No, I wouldn't say that. For example, the RhoGAM shot is definitely not a vaccine, but it's certainly essential. I think a tetanus shot is probably warranted in certain instances of really dirty crush wounds that you absolutely cannot clean out or with really deep puncture wounds. They also use something called tetanus immune globulin, but they use that more as a treatment vaccine. I think the entire area of cancer vaccines is really fascinating, and how they're developing. That could be incredibly therapeutic down the road, because they're talking about developing an antibody and attaching a drug to it, and then that antibody is targets cancer cells. That could be very beneficial, but I don't think any of the current vaccines are.

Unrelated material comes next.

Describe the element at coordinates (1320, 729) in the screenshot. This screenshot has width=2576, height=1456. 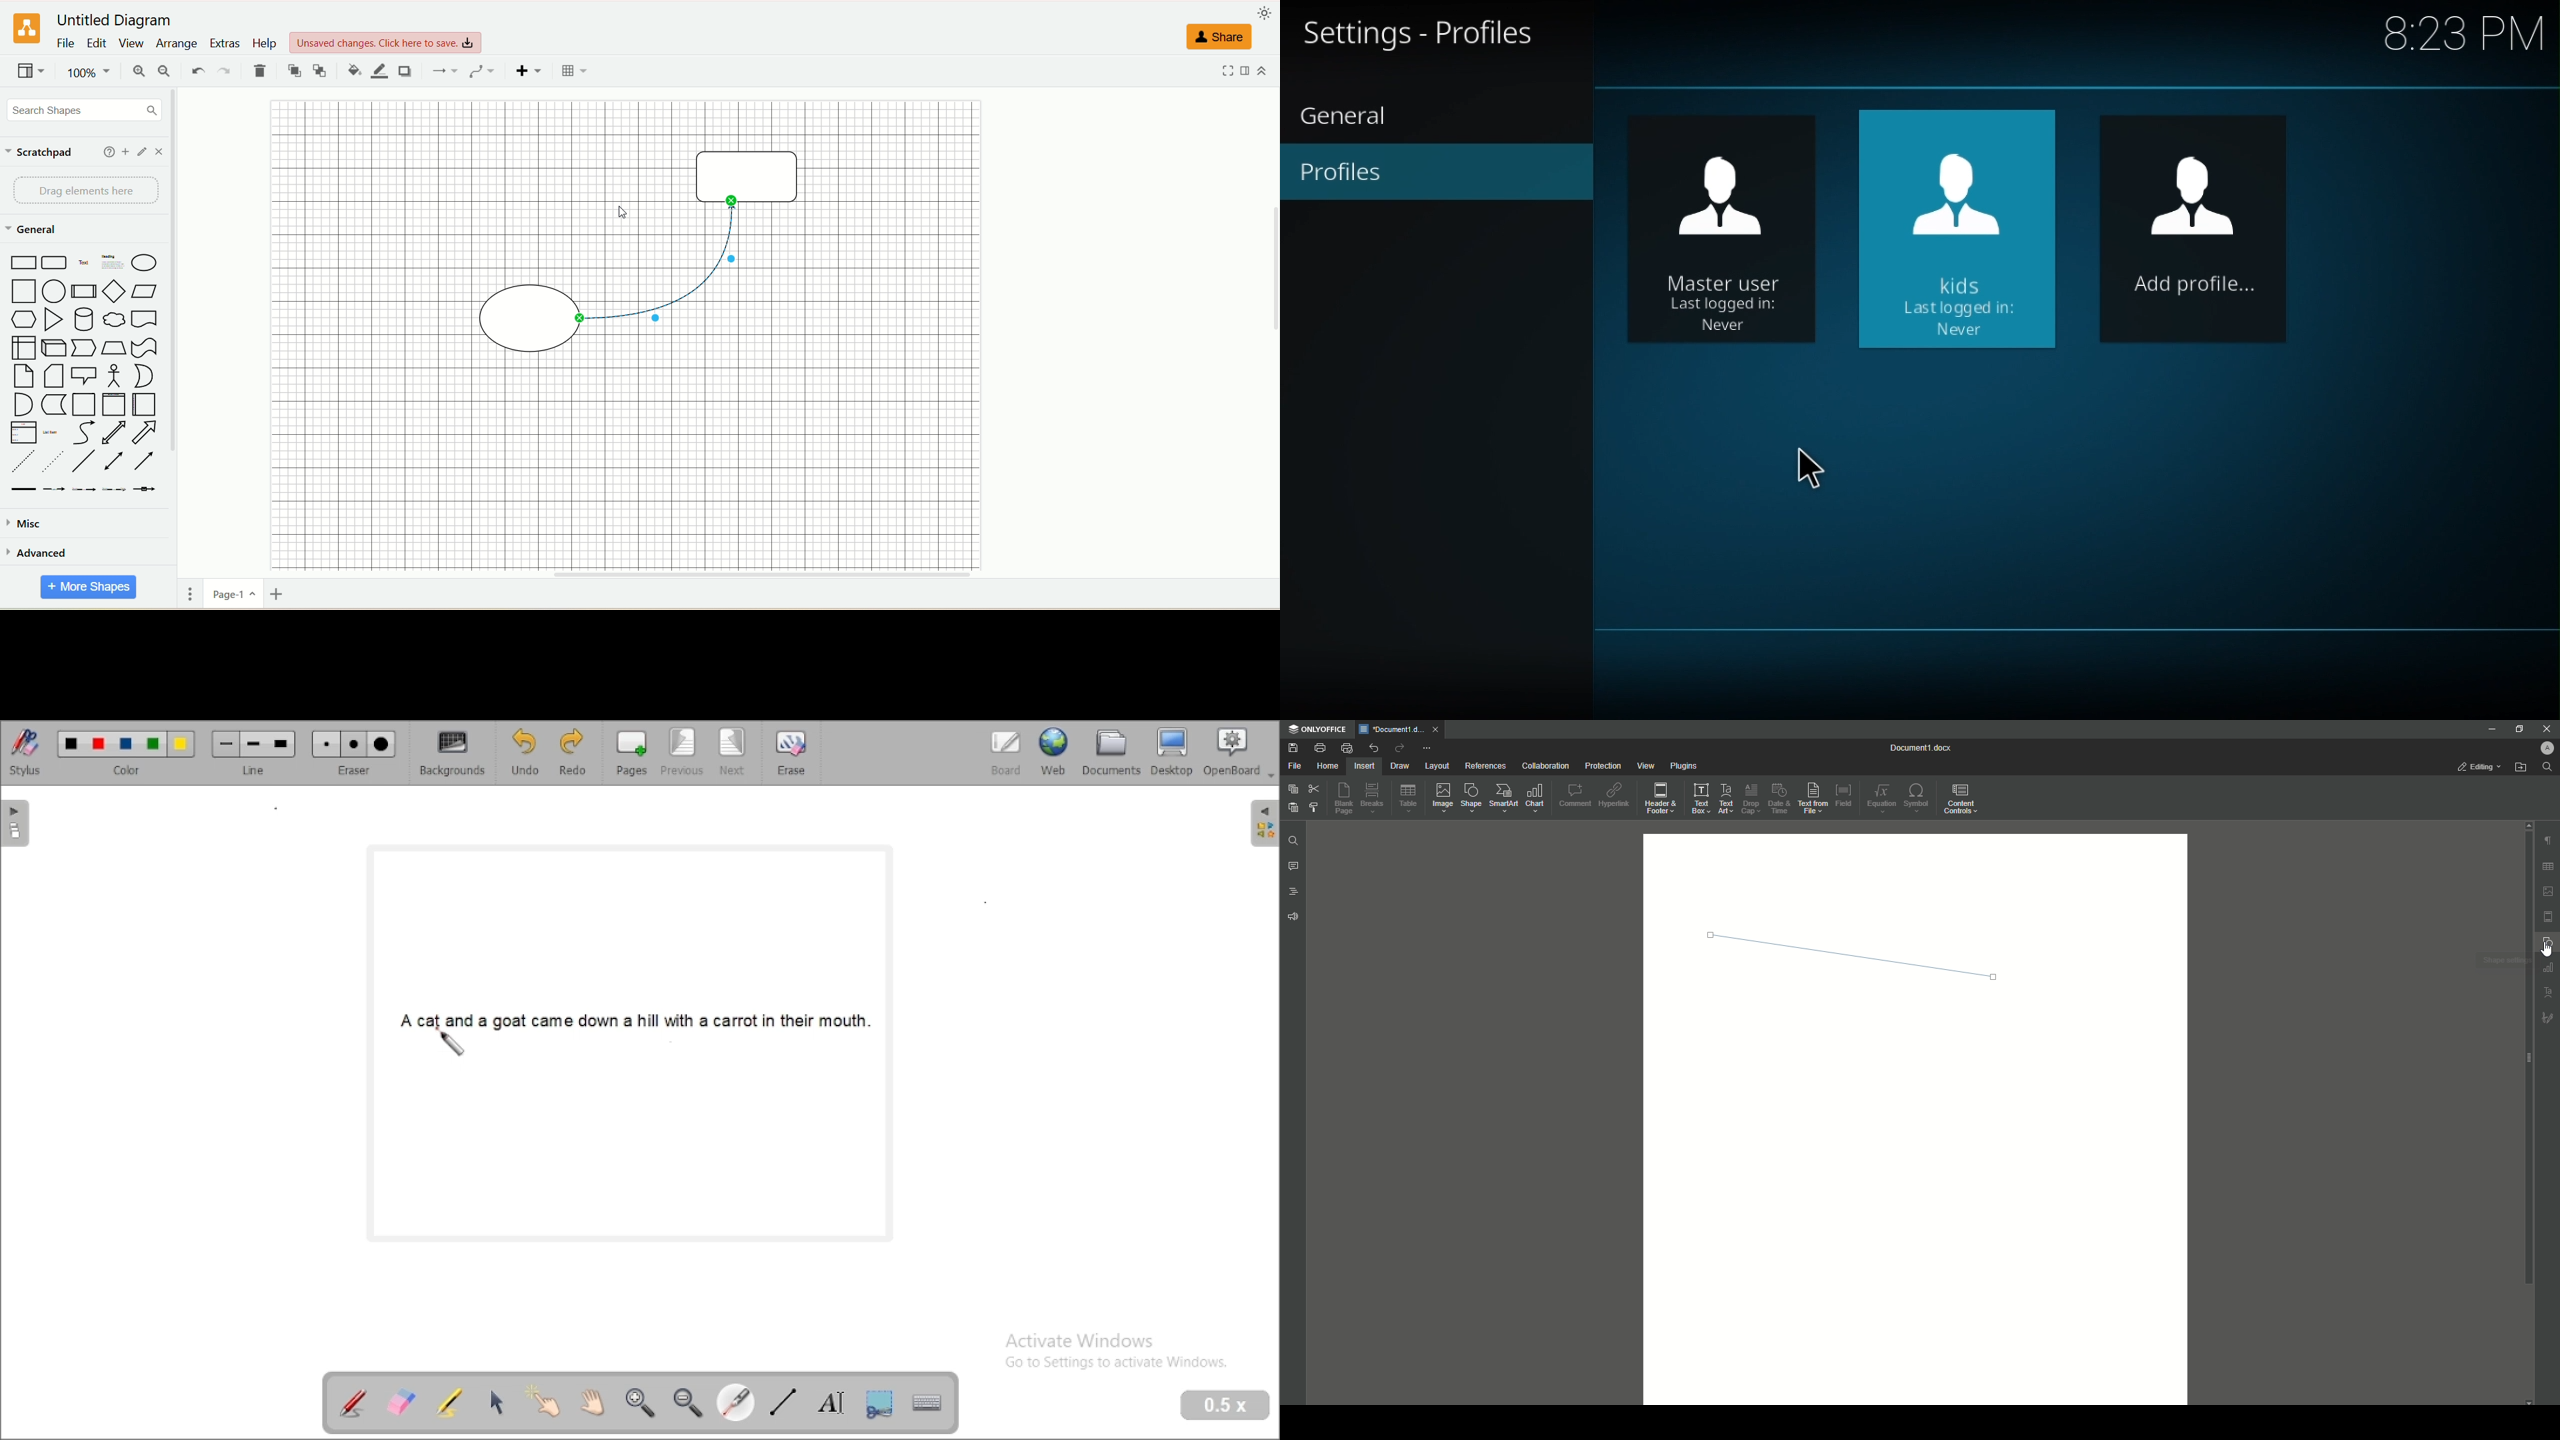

So are the risks posed by vaccines preferable to vaccine-preventable diseases becoming endemic again? The mainstream opinion seems to be yes.
I obviously disagree, because I know how many thousands and thousands of children are out there completely unvaccinated they don't have any diseases. With the CDC's budget of over 11 billion USD for the upcoming year, why can't they peel off a million dollars or two to do a research study looking at the actual health of vaccinated versus unvaccinated children? How many medications are they on, how many antibiotics per year do they get, how many missed days of school do they have? They won't do it. We've been petitioning them for nine years.

Have they responded?
They ignore it. They're not interested. What they're saying instead is, "We can't justify doing that study because we know vaccines work and therefore we are withholding legitimate medical treatment in order to look at an unvaccinated population," to which we have responded: "You're not withholding anything. There are thousands of parents out there that would say, 'Hey put my kids in a study. They're unvaccinated, we'll happily donate them to a study.'" And they won't do it.

That will be the cornerstone, the lynchpin to this entire argument — a very well-done, population-based study of girls and boys matched for ages and demographics and all of those things that the really good researchers know how to do. Things that really looked at the health of vaccinated versus unvaccinated kids. Then one side of this argument would have to shut up. Me, or everybody else.